Rollup jobs: Averages are Sums, ok! How can I visualize the actual averages in a Line Graph?

jrubio · September 26, 2019, 3:38pm

Hello all,

I know that in rollup jobs elasticseach stores averages as sums of values (see ES 6.3.2 Rollup avg metric does a sum instead?).

In this example can be seen how the average CPU is above 100 % becasue is the sum of CPU values for all the 15 samples of the 5m interval:

Note that maximum and minimum values are in the correct range (0..100).

My question is regaring how to graph the actual averages using Kibana Line Graphs.

When I try to visualize the average I see the intenal values (the sum) intead the acutal average (sum/count):

As you can see the average depicted (green line) is above the maximum values. It is not the actual average, instead it represents the raw average values, that is, the sums.

What I am missing?

Thank you!

PS: ES/kibana version is 7.3.1 (docker images)
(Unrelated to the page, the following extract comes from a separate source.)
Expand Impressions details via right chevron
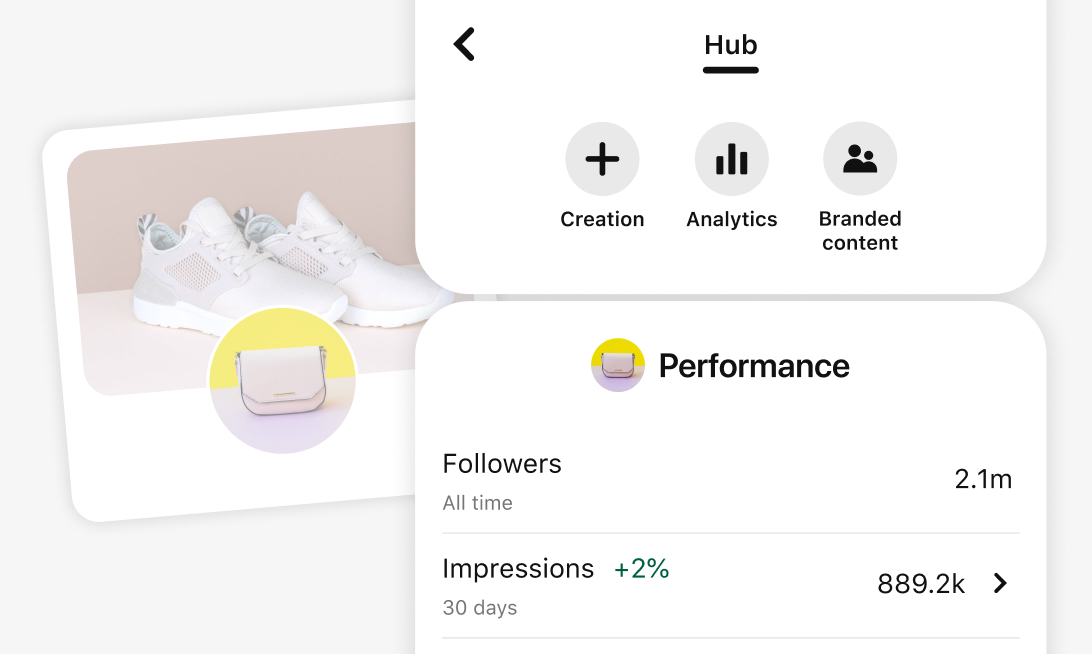The height and width of the screenshot is (654, 1092). [999, 583]
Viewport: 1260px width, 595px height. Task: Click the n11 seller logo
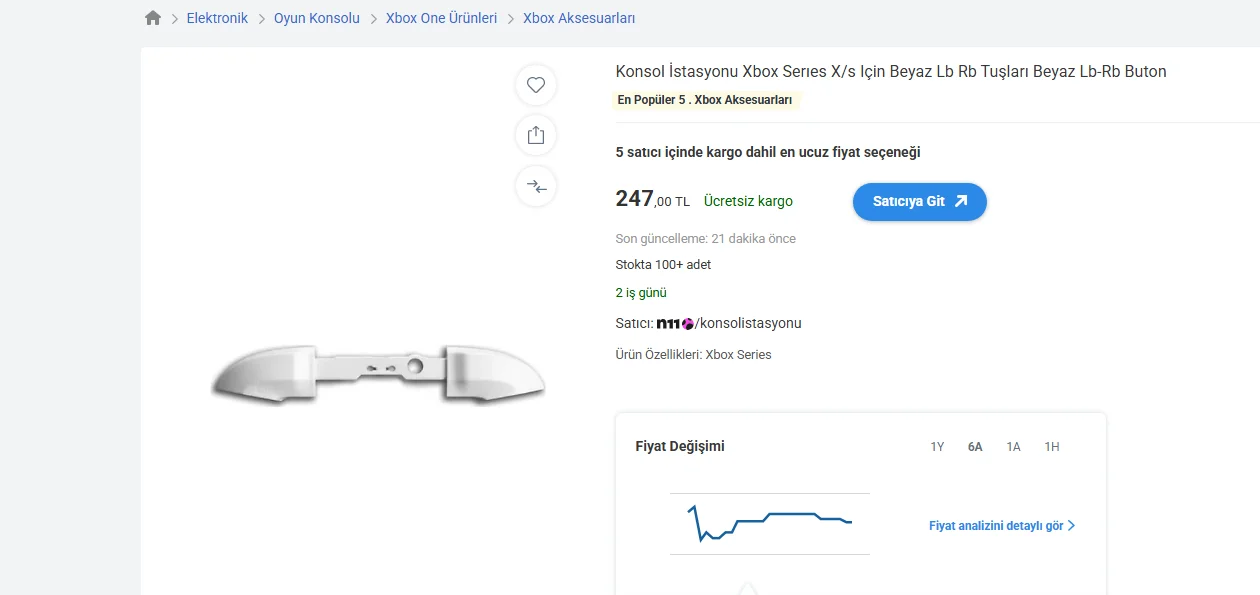(x=675, y=323)
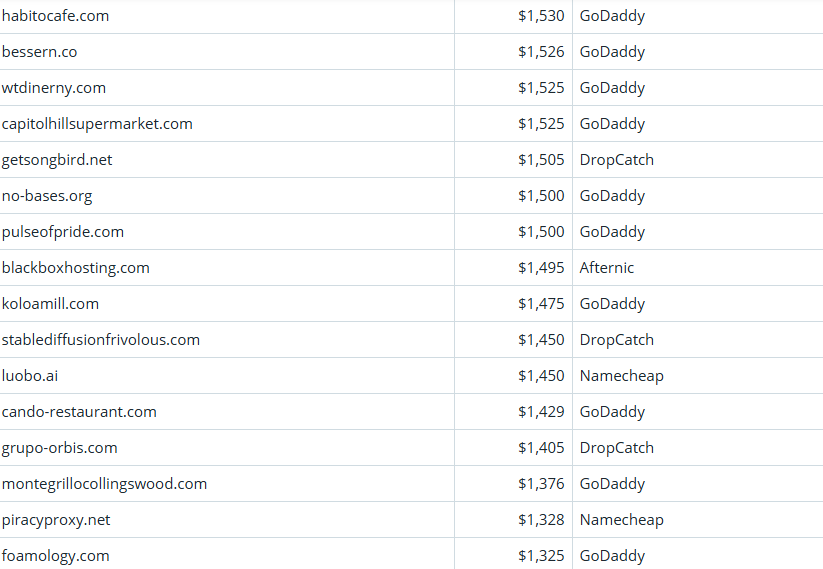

flash1293 · September 30, 2019, 2:23pm

Hi @jrubio,

thanks for reaching out. To handle rollups correctly in visualizations, it's necessary to create a rollup index pattern. If you go into Management > Index patterns and press "Create new index pattern" you should be able to select rollup index pattern from the context menu. This will tell Kibana to do the conversion described in ES 6.3.2 Rollup avg metric does a sum instead?. It will also hide the technical field names like usage_average.avg.value and show you the regular field names which makes it possible to create visualizations as if the data isn't even rolled up - with the only difference that the aggregations you didn't activate in your rollup configuration will be greyed out.

Could you check whether the index pattern you are working with is created as rollup index pattern?

jrubio · October 1, 2019, 10:36am

Hello Joe,

Yes, you are right my index pattern was not of type «rollup index pattern» so this is the explanation of this behaviour.

But if I do define such a index pattern I am able to see correctly the average of all my records but I cannot use the terms to parition the data, in this case by hosts (tag.source.keyword.terms.value). This field has a «?»

I get the following error:

imagen

The types of the fields are not well recognized in the visualization page:

Even the timestamp is shown as epoch.

However in the index pattern page all fields seem correct (although less fields are shown):

Even refreshing the field list does not change anything in the visualization page above.

As a workarround I have used calculated fields in the old index pattern (normal type, not rollup) to get the average as the sum/count, and in this way I can visualize the average cpu per host. I do not know if this is a good solution in terms of efficiency.

Thank you!

flash1293 · October 1, 2019, 12:39pm

tag.source.keyword.terms.value is the technical field, you should not work directly with this. When configuring the visualization it should be possible to pick tag.source.keyword, then it should work as expected. Make sure to pick the rollup index pattern when creating a new visualization. Also, it looks like the screenshots you posted are from the Discover app, not Visualize.

Discover is expected to show you the "raw" technical fields because it is a tool designed to look at individual documents which isn't possible anymore with rolled up data. It's recommended to use the visualization types in Visualize instead.

jrubio · October 1, 2019, 2:57pm

Hello again,

Understood, in the Visualize app I can draw a line for all hosts (green line in the picture below is the average cpu), but when I try to filter with a specific host I get an error.

Index pattern of type rollup is: vcenter-5m-*
Filter expression is: tag.source.keyword:nfhhvmadlb01.maqueta

imagen

Many thaks for your help!

flash1293 · October 4, 2019, 8:48am

Hi,

filtering also doesn't work correctly for me. I created an issue in the Kibana repository if you want to track the progress: https://github.com/elastic/kibana/issues/47314

I also described a workaround there - by creating a filter pill with custom query dsl and using a term filter, it works as expected:

{
  "term": {
    "tag.source.keyword": {
      "value": "nfhhvmadlb01.maqueta"
    }
  }
}

If there is a better solution for this, I will keep this post updated

system · November 1, 2019, 8:48am

This topic was automatically closed 28 days after the last reply. New replies are no longer allowed.